Description
This model is designed to perform sentiment analysis on Twitter data, extracting three primary sentiments: Bullish
, Bearish
, and Neutral
.
Predicted Entities
Bearish
, Bullish
, Neutral
How to use
document_assembler = nlp.DocumentAssembler() \
.setInputCol('text') \
.setOutputCol('document')
tokenizer = nlp.Tokenizer() \
.setInputCols(['document']) \
.setOutputCol('token')
sequenceClassifier = finance.BertForSequenceClassification.pretrained("finclf_bert_twitter_financial_news_sentiment", "en", "finance/models")\
.setInputCols(["document",'token'])\
.setOutputCol("class")
pipeline = nlp.Pipeline(stages=[
document_assembler,
tokenizer,
sequenceClassifier
])
data = [["""$MPLX $MPC - MPLX cut at Credit Suisse on potential dilution from Marathon strategic review https://t.co/0BFQy4ZU6W"""],["""Biogen stock price target raised to $392 from $320 at Instinet"""],["""Luckin Coffee shares halted in premarket; news pending https://t.co/6Kz4NwnNFN"""]]
empty_data = spark.createDataFrame([[""]]).toDF("text")
model = pipeline.fit(empty_data)
example = model.transform(spark.createDataFrame(data).toDF("text"))
example.select("text", "class.result").show(truncate=False)

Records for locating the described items
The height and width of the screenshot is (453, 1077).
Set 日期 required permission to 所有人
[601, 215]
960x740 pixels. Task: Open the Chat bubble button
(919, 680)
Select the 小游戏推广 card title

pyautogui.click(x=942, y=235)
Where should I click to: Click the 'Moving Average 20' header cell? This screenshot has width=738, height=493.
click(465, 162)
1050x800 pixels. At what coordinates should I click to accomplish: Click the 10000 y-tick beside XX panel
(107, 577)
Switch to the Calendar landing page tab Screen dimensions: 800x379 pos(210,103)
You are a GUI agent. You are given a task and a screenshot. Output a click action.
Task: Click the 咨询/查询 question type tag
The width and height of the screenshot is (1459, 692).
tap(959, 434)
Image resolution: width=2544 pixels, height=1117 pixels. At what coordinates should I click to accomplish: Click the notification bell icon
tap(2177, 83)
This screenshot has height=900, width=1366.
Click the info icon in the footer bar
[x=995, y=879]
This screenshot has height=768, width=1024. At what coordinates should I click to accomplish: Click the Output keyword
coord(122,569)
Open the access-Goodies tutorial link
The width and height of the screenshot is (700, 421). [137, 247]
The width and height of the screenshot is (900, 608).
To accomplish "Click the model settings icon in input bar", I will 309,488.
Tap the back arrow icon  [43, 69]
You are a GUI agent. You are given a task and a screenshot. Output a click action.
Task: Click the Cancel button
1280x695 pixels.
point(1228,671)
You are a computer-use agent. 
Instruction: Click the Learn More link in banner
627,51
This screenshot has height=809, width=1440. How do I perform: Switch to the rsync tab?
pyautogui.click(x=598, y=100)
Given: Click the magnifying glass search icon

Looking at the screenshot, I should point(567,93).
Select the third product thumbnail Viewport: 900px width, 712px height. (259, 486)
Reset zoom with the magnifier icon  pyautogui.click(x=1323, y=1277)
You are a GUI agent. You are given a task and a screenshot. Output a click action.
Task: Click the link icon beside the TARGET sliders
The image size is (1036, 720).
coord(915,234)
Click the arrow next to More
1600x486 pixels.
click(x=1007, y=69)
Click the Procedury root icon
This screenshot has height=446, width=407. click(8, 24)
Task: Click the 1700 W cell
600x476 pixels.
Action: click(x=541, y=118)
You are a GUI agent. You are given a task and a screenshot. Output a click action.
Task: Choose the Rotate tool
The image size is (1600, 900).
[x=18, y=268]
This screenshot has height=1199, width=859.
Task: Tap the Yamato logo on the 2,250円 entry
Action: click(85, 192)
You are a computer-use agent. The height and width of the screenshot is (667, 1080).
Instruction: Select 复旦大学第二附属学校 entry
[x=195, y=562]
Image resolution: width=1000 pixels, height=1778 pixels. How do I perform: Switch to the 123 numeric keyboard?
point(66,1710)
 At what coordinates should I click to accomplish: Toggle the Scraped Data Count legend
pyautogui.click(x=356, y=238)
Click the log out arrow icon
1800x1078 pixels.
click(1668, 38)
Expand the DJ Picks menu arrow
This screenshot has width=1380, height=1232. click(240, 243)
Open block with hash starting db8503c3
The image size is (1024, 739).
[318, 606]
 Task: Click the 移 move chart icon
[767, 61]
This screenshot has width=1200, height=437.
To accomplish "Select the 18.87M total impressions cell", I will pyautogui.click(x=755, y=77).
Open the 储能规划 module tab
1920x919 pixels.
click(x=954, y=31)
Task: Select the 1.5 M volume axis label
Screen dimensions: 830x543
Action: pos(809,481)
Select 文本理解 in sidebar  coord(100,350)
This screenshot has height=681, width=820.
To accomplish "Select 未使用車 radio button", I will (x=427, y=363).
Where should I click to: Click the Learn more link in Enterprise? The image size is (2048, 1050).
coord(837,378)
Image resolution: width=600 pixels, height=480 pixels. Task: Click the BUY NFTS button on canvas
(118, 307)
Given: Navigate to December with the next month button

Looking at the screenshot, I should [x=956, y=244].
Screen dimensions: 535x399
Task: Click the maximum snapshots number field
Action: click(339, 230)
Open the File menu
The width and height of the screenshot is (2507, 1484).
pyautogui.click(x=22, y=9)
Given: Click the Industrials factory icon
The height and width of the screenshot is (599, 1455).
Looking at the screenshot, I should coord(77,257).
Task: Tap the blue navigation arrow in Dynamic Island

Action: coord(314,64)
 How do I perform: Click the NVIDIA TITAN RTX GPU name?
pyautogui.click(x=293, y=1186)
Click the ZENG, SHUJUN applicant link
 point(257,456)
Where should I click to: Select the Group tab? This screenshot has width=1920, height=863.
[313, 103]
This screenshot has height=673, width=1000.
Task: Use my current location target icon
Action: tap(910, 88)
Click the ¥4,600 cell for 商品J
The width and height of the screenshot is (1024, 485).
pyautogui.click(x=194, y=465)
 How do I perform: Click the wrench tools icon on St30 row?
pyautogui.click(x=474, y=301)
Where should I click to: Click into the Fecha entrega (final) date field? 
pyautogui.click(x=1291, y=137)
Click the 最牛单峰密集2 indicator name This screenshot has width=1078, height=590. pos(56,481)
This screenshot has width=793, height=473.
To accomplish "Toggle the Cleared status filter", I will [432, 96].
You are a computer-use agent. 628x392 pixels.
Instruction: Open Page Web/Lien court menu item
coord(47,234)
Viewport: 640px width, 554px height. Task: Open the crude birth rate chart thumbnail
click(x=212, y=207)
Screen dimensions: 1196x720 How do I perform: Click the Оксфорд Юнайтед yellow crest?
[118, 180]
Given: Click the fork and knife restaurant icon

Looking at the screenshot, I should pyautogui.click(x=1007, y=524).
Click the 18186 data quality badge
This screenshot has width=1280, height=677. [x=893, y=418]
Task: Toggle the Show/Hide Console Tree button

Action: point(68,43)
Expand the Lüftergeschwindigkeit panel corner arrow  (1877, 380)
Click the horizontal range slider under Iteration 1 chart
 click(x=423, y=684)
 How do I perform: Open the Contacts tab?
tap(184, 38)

◆ **Task set**
(A) According to the sentiment model text, which three sentiments does the model extract from Twitter data?
(B) Update the records from their start through the line containing "Switch to the Calendar", replacing "pixels" with "px" and leaving everything else unchanged.
The text and the records come from separate, unrelated sources.

◆ **Solutions to each task**
(A) Bullish, Bearish, and Neutral.

(B)
The height and width of the screenshot is (453, 1077).
Set 日期 required permission to 所有人
[601, 215]
960x740 px. Task: Open the Chat bubble button
(919, 680)
Select the 小游戏推广 card title

pyautogui.click(x=942, y=235)
Where should I click to: Click the 'Moving Average 20' header cell? This screenshot has width=738, height=493.
click(465, 162)
1050x800 px. At what coordinates should I click to accomplish: Click the 10000 y-tick beside XX panel
(107, 577)
Switch to the Calendar landing page tab Screen dimensions: 800x379 pos(210,103)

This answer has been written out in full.